Except that Java strings *aren't* in Unicode. They're in UTF-16, which is the wo...

0x09 · on May 6, 2012

UTF-16 is most certainly Unicode, even if it isn't the preferred flavor.

slowpoke · on May 6, 2012

Wrong. UTF-16 is an encoding, Unicode is the abstract representation. You can encode Unicode strings into UTF-16, but that doesn't make UTF-16 Unicode. Python's Unicode strings are actually really just Unicode, that's why you can't write them to a file or anything - you need to encode them first (which defaults to UTF-8).

kami8845 · on May 6, 2012

Unfortunately it only defaults to utf-8 in Python 3

duskwuff · on May 7, 2012

In Java, you end up seeing the guts of UTF-16 far more often than you should.
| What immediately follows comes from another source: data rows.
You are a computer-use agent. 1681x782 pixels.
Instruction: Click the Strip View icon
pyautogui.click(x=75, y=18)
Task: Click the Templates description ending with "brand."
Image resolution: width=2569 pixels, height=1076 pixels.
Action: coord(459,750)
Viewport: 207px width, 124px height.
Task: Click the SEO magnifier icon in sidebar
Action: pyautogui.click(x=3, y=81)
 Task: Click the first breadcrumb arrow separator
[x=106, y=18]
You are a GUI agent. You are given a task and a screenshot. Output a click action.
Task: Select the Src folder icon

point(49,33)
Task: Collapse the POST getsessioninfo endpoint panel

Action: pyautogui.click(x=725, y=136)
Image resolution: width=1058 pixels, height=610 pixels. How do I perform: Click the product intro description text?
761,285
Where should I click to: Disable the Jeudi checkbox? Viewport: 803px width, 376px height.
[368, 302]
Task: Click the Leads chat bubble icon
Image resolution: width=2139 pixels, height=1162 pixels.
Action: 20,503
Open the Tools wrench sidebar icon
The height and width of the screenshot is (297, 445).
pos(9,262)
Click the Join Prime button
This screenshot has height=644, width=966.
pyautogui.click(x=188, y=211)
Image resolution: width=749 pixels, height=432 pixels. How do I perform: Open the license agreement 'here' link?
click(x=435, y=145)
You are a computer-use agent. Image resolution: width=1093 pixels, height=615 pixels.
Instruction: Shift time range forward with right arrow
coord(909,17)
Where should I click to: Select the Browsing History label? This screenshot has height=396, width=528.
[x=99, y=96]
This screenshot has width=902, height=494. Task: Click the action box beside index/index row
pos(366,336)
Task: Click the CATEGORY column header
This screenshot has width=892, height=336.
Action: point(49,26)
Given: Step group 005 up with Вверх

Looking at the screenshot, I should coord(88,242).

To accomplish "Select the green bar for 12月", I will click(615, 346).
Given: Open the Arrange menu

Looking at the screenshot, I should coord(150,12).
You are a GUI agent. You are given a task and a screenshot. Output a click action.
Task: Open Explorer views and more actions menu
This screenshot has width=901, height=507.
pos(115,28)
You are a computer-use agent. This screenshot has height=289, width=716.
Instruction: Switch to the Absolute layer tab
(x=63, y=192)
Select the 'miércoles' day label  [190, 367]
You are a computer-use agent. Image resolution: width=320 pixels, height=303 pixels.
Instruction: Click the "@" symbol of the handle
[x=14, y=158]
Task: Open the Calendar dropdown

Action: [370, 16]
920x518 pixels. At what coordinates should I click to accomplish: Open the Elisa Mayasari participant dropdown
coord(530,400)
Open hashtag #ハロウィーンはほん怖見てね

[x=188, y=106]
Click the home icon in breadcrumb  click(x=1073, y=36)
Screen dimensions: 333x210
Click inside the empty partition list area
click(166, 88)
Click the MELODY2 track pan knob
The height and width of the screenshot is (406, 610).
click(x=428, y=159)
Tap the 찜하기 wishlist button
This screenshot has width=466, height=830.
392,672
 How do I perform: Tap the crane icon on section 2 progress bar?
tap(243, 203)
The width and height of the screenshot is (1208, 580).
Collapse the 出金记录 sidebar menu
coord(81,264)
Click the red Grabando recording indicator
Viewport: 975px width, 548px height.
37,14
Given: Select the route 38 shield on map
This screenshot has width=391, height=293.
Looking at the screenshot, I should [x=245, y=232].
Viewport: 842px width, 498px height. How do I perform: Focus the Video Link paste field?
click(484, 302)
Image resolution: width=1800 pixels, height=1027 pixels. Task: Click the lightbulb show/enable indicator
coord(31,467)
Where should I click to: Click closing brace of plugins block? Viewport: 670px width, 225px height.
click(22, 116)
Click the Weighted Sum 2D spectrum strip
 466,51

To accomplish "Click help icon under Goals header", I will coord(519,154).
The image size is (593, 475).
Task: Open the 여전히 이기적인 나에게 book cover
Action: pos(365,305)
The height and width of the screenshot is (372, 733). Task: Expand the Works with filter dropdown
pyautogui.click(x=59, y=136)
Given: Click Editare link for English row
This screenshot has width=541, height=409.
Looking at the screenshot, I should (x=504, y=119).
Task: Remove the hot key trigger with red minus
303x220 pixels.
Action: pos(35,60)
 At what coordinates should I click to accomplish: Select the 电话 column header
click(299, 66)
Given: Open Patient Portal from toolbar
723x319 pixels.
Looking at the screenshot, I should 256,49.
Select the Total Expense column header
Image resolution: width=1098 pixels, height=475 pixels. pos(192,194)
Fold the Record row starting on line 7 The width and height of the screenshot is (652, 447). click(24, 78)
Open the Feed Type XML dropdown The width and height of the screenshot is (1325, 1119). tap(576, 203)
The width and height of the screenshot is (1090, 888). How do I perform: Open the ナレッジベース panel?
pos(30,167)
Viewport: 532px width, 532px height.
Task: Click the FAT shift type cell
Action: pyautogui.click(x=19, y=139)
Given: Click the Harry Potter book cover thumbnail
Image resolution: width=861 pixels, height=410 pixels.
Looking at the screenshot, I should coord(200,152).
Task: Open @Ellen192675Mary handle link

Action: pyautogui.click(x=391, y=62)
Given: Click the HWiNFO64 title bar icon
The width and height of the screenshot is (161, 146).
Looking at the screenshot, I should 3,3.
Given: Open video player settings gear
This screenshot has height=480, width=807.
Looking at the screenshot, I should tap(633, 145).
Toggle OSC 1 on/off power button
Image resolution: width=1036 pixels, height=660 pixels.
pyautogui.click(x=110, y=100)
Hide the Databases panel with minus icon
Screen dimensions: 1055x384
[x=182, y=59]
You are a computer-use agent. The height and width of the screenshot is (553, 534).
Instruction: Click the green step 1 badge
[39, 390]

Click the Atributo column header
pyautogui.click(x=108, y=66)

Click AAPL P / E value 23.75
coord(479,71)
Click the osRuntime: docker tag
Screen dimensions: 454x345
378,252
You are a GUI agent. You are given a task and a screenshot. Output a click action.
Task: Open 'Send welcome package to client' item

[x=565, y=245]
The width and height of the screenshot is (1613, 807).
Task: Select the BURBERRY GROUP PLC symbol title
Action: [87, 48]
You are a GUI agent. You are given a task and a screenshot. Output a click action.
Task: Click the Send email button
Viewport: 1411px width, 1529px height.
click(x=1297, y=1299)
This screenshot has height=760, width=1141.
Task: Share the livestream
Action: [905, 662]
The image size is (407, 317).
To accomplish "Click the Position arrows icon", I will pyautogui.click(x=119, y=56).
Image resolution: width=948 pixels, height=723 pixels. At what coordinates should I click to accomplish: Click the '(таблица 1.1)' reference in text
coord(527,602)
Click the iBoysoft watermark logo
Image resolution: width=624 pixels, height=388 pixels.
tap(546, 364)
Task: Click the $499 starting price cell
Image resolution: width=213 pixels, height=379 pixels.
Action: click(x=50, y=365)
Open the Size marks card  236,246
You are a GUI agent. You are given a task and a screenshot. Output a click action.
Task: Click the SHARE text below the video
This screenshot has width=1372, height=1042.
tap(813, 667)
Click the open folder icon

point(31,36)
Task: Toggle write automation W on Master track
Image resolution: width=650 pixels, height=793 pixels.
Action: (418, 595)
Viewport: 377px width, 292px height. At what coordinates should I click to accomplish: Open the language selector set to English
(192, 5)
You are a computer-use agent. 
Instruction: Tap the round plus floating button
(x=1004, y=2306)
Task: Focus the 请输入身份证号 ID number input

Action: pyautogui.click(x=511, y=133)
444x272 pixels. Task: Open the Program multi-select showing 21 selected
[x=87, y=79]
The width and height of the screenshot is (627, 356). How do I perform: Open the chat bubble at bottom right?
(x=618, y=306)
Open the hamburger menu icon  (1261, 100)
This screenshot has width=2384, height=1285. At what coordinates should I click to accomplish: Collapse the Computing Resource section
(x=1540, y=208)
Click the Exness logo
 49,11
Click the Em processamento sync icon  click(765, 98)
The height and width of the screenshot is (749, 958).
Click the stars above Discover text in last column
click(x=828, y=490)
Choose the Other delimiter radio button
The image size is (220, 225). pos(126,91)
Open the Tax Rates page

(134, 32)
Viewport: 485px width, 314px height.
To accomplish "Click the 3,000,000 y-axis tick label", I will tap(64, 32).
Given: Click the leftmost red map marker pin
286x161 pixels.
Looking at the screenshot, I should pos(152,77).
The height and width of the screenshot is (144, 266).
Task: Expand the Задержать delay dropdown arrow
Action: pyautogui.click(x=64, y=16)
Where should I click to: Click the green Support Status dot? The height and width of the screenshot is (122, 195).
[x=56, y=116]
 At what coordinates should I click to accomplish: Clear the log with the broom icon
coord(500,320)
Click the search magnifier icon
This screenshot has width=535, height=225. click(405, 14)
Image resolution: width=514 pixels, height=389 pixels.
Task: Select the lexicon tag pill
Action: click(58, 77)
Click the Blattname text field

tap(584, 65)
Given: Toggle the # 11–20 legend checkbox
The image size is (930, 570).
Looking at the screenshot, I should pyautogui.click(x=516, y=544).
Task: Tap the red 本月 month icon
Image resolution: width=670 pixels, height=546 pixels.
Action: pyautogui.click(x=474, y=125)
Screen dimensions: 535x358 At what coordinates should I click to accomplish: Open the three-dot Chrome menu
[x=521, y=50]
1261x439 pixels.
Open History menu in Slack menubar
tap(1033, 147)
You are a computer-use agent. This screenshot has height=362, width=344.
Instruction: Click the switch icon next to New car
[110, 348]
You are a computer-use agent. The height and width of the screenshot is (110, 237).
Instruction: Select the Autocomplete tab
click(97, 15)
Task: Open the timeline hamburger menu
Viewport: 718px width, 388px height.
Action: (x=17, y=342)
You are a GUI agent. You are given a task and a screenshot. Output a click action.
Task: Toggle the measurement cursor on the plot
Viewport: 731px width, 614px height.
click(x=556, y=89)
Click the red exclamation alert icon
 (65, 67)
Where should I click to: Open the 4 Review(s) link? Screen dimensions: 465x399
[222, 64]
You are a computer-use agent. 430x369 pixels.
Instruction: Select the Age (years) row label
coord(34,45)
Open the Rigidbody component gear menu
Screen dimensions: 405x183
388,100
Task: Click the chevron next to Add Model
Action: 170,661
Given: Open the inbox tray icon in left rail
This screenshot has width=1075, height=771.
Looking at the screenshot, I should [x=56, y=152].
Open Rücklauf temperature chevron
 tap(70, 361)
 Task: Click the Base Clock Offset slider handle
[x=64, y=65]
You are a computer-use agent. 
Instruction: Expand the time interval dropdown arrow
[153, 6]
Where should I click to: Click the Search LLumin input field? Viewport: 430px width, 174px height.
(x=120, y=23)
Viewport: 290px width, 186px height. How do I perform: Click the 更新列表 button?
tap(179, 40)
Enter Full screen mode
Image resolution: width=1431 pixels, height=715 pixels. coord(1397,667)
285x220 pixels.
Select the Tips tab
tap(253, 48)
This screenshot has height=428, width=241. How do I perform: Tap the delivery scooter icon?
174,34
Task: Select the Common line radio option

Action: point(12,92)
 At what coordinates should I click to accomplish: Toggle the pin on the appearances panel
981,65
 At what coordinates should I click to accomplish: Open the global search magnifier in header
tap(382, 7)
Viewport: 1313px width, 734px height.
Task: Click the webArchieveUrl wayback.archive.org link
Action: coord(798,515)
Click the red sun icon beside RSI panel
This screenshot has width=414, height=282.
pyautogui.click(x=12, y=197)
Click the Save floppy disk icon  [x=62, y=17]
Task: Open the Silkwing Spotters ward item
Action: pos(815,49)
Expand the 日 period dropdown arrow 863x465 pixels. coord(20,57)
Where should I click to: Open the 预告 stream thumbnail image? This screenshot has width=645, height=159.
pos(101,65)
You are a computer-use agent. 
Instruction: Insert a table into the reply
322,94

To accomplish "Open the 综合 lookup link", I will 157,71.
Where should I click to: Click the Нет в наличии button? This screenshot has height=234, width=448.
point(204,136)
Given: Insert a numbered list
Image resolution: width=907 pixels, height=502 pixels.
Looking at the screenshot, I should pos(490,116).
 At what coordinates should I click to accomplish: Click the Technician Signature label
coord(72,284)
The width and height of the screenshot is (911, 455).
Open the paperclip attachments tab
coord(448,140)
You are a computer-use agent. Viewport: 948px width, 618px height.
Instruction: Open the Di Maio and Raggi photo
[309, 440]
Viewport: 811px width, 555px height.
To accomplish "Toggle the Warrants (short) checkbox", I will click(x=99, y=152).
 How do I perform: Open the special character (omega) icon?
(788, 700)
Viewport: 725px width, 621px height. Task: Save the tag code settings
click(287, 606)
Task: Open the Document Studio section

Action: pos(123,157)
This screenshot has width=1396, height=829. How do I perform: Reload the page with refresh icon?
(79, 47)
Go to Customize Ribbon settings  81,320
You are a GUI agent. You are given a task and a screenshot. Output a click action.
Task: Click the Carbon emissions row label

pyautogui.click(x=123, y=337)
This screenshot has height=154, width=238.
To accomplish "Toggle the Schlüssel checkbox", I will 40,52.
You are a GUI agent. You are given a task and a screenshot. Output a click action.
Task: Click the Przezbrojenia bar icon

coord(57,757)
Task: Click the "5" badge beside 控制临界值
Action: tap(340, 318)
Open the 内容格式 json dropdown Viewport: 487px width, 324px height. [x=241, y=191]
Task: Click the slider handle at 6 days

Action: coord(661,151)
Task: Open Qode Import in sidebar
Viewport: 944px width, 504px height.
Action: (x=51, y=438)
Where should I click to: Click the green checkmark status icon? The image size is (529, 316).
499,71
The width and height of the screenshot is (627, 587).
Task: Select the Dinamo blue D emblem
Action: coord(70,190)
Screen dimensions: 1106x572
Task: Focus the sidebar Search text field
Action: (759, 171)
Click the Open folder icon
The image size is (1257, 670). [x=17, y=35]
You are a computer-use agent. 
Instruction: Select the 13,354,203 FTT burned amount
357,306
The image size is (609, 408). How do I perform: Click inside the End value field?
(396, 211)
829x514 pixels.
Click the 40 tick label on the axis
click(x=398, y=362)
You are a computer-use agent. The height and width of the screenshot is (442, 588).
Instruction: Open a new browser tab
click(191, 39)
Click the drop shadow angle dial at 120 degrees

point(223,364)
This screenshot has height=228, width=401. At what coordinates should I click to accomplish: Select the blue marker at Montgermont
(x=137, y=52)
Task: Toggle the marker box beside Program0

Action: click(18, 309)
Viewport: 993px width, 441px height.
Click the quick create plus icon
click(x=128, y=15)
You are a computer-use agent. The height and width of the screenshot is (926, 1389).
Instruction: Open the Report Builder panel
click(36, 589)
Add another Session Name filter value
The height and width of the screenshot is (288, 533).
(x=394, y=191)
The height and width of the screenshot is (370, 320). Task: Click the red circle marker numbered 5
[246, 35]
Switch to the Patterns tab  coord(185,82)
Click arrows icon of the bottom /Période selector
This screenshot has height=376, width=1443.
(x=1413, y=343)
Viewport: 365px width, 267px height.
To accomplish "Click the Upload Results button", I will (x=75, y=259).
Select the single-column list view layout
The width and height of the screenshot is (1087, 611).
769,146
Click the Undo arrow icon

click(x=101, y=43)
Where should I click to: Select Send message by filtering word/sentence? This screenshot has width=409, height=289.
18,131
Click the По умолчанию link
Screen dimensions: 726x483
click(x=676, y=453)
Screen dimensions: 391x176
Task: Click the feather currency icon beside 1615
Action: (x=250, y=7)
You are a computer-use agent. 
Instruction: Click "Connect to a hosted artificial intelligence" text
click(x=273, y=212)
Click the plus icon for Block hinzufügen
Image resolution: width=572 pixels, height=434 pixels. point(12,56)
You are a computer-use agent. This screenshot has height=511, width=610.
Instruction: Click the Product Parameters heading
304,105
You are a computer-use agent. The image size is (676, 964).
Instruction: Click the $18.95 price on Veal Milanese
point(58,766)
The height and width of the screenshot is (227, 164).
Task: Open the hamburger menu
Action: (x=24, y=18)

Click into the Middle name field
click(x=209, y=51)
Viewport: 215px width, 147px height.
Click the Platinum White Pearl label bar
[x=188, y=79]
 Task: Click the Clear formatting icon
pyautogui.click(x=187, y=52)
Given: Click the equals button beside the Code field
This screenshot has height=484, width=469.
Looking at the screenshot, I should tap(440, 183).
Most notably, the String APIs often index strings by UTF-16 code units, not characters, so string "lengths" don't always correspond to the number of Unicode characters, and you can end up cutting surrogate pairs in half if you aren't careful.

anuraj · on May 6, 2012

"UCS-2 (2-byte Universal Character Set) is a character encoding that was superseded by UTF-16 in version 2.0 of the Unicode standard in July 1996". Java adopted UCS-2 which was later supplemented with UTF-16 support.

There are at least a few languages in this world which do not use roman letters and are better represented as multibyte sequences :). That is why Java added support for supplementary UTF-16 characters over and above UCS-2. That said, use of UTF-8 would have been optimal for western languages, but sub optimal for several other languages.